The American War of Independence during 1775–1783 sounds historical and is a distinctive American event that is no way related to Hong Kong. Few realizes, however, that the causes of grievances driving the Boston Tea Party to throw the British tea overboard are strikingly similar to Hong Kong’s demand for democracy and universal suffrage.
The ostensible reason behind the destruction of tea is tax. The Boston Tea Party was appalled by the amount of tax that the British government in England was imposing. However, as Niall Ferguson has noted in Empire, the tax was merely three pences and was gone by 1763. Further, the ‘Party’ was not organized by dissatisfied consumers but wealthy smugglers who had most to lose out. The crux of the matter, therefore, lies not in economic hardship, but in somewhere else.
Likewise, Hong Kong’s call for more accountability and democracy is not grievances merely caused by economic problem. PRC seems unheeded and shows its willful ignorance when it tries to sooth Hong Kong ‘troublemakers’ with RMB offshore dealing and more freewalking that could presumably bring forth more GDP for Hong Kong. However, these measures only served to intensify the desire for democracy and, eventually, benefited the radical parties, which have witnessed a recent surge of popularity.
In both cases, economics is a fog that hides the real cause of the problem. Representation is the heart of the matter. The American colonies had their own representative assemblies that had little power to decide policies made at the Parliament far back in England. The British Governor was ultimately accountable to the Crown, not to the American colonists. Hence the tax issue was nicely put by Samuel Adams as about ‘no tax without representation’.
Hong Kong faces almost exactly the same problem. The Legislative Council has no formal channel to decide Hong Kong policy at the National People’s Congress (NPC). Delegates were sent to represent Hong Kong but these people were in no way elected by Hong Kong people. Moreover, look at the second limb of Article 43 in Basic Law, which reads
“The Chief Executive of the Hong Kong Special Administrative Region shall be accountable to the Central People’s Government and the Hong Kong Special Administrative Region in accordance with the provisions of this law.” (emphasis added)

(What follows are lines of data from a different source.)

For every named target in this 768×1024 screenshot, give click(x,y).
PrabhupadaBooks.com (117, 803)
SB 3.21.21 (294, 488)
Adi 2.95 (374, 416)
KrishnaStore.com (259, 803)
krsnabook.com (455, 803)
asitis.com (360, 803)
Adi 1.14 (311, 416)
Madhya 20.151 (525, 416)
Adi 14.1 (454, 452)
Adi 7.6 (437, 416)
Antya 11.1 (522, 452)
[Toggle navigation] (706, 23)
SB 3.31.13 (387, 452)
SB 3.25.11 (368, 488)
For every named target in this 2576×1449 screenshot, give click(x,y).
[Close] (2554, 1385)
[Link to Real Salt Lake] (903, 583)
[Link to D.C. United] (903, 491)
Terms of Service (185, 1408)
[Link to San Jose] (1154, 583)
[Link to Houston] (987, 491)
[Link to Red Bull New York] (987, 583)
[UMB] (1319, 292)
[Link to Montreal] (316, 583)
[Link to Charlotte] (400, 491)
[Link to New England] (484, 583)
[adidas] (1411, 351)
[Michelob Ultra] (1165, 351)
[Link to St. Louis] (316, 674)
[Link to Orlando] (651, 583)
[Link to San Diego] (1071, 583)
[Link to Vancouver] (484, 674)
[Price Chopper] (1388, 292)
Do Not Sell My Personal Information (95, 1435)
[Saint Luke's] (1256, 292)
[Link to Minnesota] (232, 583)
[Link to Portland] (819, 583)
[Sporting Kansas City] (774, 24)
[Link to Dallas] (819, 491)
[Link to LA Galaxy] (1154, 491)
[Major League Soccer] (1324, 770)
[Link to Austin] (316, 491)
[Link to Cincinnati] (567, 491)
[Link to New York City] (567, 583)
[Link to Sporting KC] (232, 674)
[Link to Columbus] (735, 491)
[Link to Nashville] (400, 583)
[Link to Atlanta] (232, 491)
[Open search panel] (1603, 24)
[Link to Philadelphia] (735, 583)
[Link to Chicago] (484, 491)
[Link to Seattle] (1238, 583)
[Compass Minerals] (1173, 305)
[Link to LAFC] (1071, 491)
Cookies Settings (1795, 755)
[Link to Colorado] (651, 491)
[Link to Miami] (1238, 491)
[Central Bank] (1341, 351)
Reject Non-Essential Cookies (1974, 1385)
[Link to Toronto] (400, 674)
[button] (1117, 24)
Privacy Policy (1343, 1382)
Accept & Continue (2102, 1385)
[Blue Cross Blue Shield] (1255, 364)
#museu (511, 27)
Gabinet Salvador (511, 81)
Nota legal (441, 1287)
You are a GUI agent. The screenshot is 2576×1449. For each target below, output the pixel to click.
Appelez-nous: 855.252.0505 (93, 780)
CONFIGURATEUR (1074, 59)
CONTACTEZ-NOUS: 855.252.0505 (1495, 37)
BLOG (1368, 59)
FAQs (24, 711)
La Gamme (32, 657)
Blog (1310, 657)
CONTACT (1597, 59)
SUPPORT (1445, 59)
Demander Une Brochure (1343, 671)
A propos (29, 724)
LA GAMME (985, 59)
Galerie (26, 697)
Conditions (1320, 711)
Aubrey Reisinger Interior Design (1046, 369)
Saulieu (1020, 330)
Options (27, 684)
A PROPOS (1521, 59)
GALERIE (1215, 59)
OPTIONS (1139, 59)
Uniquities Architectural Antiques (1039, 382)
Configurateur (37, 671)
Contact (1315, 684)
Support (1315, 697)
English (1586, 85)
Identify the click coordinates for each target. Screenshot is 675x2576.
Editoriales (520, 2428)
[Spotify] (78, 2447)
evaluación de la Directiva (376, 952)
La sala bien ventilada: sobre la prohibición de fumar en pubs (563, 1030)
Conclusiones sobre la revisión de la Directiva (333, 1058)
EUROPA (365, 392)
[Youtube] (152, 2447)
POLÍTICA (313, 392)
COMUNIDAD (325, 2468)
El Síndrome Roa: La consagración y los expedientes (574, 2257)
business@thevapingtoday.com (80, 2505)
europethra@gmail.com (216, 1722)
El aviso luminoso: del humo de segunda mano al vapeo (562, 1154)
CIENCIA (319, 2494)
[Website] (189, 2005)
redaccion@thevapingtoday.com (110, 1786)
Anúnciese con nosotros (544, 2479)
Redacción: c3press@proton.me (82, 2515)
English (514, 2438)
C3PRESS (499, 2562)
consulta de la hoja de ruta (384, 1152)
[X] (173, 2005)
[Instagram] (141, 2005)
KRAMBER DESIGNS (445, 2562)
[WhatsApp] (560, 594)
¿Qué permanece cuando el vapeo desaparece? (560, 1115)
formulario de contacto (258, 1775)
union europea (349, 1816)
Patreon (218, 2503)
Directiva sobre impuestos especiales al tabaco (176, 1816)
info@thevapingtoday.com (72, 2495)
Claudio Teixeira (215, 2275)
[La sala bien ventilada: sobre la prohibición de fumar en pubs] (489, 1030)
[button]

In other words, the CE is to be accountable to both PRC and Hong Kong people. However note that the wording places CPG before HKSAR. Nothing is coincidental in legal drafting. It means the CE’s primary accountability shall be to the PRC. Hong Kong is of secondary concern. Therefore, the CE, like the British Governor, is ultimately accountable to a government far back in Beijing, not to the Hong Kong people.
With these striking similarities between Hong Kong and American War of Independence, does this imply that Hong Kong, like those thirteen American colonies, should fight for Independence? That’s where the analogy breaks. First, let’s admit it. Hong Kong is a small tiny island with few resources. Unlike the thirteen American colonies, it can never amass sufficient resources and people to fight a war. Secondly, the American colonies were crucially assisted by the French armies. America was not was going to rage a war against China and to provide any substantial military assistance to a tiny island.
It is, however, not totally hopeless. The coming 2017 Universal Suffrage is an opportunity to address the representation problem, as it gives a chance for Hong Kong people to truly hold the CE accountable with their votes. Nevertheless, I remain very cautiously optimistic of this hope. The Alliance for True Democracy has foolishly proposed a Nomination Committee mechanism that will interfere the kind of candidates to run for the election. The recent speech by Zhang Xiao Ming, the director of the Liaison Office, in the Legislative Council also confirmed the need for a selection process. The road to Universal Suffrage is unsettled. I hope the PRC will learn from the American War of Independence and the lesson that if people’s call for representation went unheeded, a dire consequence will certainly follow.